Many episodes in the set do hit the right notes you’d expect from Futurama. “The Silence of the Clamps”, “Law and Oracle”, “Yo Leela Leela”, and “Fry Am The Egg Man” are perfect in any set of episodes, as they don’t venture into too much golden territory one way or the other. “Benderama” has a nice take on the scientific concept of Gray Goo, “Neutopia” has fun with Rule 63 of the Internet, and “All The Presidents’ Heads” brings up time travel in a new and entertaining way for the series.
The true highlights of the set are the final two episodes, “Overclockwise” and “Reincarnation”, both written as potential series finales. In the former, Bender is over clocked like a computer, and becomes unto a God. While in this form, he writes down the future of Fry and Leela’s relationship, an on-again, off-again plot point that has honestly needed clearing up (a deleted scene from “Yo Leela Leela” brought up this matter much earlier than at this latter date). At the end of the movies, they seemed squarely in a relationship, but when the series returned, it was largely skirted beyond the occasional joke. At the end of the episode (and written as it could be the end of the series), Fry and Leela read their future. It’s quiet, no words are said, and yet the acting in the animation is so strong, all the points are met while the reader has no idea the specifics of what they’re reading. This is the touching moment this season needs, and while Fry sharing a beer with his dad in the 20th century is appreciated, it’s nice to see an episode that looks towards the future in more ways than one.
The other, “Reincarnation”, stands out more for fans of animation. Filling the season’s gap of Futurama‘s “Treehouse of Horror”-esque anthology, the gang comes in contact with a giant diamond comet, but their interaction with it is skewed by the animation style they’re involved in. The first, a Fleischer/Steamboat Willy-era black and white adventure that others could probably nitpick in greater detail, continues Fry’s pining and eternal love for Leela. The second, the almost-requisite parody of anime, features the crew in various Japanese tropes, fighting off aliens who worship the diamond comet as a god. The final one goes for retro video games, and is rendered entirely in pixel art, as Professor Farnsworth solves science once and for all. While the connection may be missed, the commentary reveals that each part of the story has a plot point that just can’t be revealed with the animation style, such as a new color being invented in a segment lacking color. Less astute fans will at least appreciate the song cues from 70’s anime.

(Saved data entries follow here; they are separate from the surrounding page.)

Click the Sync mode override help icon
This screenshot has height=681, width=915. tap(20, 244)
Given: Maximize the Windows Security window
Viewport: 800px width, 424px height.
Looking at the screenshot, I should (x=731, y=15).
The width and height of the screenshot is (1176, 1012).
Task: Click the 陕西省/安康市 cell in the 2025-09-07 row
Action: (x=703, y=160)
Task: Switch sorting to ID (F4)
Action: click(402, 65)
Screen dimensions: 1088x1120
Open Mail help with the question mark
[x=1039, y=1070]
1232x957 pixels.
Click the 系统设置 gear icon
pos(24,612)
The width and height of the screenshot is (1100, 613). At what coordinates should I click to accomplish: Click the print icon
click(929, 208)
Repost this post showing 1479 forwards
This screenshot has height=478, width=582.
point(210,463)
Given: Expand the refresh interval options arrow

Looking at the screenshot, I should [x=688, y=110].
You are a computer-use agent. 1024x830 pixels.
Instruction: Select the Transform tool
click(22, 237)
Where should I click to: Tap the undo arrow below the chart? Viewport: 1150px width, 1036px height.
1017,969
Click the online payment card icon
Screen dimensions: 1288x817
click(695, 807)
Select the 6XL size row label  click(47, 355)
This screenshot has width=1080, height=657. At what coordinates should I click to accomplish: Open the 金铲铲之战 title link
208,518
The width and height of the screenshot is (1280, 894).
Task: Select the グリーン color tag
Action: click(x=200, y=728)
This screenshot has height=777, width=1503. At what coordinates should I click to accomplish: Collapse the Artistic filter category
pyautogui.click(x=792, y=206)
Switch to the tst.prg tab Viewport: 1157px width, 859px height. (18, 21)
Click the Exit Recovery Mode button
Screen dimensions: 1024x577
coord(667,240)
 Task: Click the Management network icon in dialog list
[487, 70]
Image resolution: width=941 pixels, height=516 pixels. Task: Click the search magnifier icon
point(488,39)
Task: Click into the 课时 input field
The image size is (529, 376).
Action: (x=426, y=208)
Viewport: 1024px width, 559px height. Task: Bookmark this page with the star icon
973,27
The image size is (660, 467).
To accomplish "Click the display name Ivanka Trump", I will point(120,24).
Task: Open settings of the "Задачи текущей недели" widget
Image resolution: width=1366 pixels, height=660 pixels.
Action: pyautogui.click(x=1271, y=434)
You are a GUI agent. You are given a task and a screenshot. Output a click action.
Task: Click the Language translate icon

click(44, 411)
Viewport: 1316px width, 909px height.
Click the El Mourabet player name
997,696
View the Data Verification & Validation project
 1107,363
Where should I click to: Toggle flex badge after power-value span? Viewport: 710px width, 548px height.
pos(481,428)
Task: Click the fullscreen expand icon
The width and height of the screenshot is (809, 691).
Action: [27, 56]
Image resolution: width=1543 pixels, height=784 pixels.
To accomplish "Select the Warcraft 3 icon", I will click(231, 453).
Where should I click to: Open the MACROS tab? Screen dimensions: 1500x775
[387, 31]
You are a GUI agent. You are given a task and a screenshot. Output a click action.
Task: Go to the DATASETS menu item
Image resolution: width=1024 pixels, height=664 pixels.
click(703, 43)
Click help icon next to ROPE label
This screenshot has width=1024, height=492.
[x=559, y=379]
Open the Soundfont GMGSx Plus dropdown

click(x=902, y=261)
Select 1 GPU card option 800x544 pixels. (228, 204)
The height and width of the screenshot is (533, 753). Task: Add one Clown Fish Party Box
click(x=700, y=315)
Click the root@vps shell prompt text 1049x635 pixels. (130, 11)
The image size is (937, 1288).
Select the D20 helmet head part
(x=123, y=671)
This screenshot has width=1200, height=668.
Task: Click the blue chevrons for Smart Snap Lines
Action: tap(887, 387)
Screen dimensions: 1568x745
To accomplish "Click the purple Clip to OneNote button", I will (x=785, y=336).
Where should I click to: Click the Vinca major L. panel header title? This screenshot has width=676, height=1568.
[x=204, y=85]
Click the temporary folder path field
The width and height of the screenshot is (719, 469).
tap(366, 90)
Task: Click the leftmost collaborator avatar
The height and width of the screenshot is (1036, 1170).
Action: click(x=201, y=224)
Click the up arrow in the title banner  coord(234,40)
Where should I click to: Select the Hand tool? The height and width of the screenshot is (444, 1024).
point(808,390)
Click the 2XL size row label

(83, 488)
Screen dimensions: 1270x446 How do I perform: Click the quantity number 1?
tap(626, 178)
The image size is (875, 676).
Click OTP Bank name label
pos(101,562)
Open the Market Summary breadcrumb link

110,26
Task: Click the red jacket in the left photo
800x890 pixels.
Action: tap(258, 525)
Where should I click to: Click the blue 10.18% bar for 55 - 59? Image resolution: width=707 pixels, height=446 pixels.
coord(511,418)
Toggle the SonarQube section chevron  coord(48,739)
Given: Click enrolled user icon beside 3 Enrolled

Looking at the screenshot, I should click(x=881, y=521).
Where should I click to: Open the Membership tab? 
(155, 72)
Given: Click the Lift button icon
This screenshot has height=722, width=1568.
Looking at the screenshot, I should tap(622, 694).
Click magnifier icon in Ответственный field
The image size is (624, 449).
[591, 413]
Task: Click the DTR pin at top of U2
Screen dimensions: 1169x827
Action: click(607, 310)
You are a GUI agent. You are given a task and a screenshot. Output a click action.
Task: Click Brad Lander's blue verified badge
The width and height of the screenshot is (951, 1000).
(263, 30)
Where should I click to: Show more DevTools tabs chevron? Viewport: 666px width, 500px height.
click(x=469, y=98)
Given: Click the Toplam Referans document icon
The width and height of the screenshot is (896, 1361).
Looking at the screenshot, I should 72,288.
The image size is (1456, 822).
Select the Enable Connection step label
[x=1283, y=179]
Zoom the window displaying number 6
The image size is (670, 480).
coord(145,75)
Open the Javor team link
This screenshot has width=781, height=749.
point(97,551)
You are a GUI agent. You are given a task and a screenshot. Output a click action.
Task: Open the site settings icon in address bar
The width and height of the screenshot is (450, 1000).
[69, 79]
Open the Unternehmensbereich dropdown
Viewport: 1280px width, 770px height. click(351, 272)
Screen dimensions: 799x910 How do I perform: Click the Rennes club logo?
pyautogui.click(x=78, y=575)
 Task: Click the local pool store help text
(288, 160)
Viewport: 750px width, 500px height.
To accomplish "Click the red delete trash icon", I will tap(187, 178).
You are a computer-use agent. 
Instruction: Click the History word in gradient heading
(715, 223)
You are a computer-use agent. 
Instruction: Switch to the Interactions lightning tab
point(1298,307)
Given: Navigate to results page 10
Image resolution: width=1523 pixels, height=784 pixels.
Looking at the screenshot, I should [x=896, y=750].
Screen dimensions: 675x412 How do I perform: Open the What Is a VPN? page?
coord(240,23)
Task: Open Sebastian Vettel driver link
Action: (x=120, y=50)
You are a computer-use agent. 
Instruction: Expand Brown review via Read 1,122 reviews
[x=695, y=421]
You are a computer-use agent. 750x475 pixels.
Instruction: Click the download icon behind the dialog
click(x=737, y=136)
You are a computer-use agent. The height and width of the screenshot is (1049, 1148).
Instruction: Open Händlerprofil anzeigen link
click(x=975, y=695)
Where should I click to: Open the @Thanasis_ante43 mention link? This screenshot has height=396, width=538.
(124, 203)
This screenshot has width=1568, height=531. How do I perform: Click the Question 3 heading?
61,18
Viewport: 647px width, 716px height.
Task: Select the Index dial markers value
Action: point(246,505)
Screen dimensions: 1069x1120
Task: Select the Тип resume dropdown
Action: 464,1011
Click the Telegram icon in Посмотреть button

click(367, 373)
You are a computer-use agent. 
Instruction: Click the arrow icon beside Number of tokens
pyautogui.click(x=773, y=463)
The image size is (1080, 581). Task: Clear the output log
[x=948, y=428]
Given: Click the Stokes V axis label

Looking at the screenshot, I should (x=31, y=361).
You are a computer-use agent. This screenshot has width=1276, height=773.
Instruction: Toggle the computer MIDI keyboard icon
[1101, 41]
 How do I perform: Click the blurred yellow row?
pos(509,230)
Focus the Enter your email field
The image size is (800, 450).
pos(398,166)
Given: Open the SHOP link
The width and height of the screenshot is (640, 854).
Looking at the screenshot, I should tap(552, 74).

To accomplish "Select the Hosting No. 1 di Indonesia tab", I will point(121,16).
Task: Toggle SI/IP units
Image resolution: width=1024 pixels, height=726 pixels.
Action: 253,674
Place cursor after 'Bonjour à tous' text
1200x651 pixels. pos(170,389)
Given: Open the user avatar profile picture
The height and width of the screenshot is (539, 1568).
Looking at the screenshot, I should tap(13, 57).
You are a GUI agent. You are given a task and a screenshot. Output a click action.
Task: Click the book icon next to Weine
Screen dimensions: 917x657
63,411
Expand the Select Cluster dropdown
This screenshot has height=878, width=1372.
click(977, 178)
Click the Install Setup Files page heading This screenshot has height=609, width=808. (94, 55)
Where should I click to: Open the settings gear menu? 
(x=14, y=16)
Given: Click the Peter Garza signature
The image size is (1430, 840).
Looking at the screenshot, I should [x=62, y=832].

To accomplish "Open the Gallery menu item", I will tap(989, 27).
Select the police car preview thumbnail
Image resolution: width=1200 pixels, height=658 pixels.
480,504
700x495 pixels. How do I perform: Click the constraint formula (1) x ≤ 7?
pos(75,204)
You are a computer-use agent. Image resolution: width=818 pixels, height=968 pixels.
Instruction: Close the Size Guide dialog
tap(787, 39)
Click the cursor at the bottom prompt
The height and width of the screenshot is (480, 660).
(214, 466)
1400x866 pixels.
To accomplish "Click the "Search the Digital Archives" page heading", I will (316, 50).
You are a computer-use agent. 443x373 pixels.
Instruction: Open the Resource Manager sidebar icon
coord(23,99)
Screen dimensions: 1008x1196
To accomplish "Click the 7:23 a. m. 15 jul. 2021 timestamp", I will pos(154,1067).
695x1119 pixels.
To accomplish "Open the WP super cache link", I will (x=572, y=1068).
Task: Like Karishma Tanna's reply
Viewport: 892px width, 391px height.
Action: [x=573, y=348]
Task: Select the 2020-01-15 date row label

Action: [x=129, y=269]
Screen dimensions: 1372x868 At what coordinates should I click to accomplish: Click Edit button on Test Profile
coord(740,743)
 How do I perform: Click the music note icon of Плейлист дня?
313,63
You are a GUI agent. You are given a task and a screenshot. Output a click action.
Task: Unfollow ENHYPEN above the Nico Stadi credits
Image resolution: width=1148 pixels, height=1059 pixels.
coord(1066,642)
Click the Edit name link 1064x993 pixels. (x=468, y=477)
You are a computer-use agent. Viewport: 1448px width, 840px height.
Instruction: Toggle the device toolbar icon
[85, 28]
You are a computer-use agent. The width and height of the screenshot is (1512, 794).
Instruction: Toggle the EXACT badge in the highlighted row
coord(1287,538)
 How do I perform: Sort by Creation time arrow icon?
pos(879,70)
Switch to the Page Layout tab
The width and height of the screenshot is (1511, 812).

Extras are surprisingly light for a release from this crew, but they’re still light years ahead of other releases. Each episode has a commentary, there are deleted scenes, and three featurettes have the Professor explaining how a scene is made (almost boring by this point on animated DVD features, but they manage to make it interesting), an exploration of the “Reincarnation” episode by the director, and Frequently Axed Questions throw a few curveballs at the crew from fans. The lone BD-live extra of note is a unfinished scene from an episode from next year.
Futurama‘s still a solid show, this is just an odd mix of episodes that doesn’t really get the show across. It’s a solid product, it’s just a little uneven in its mix.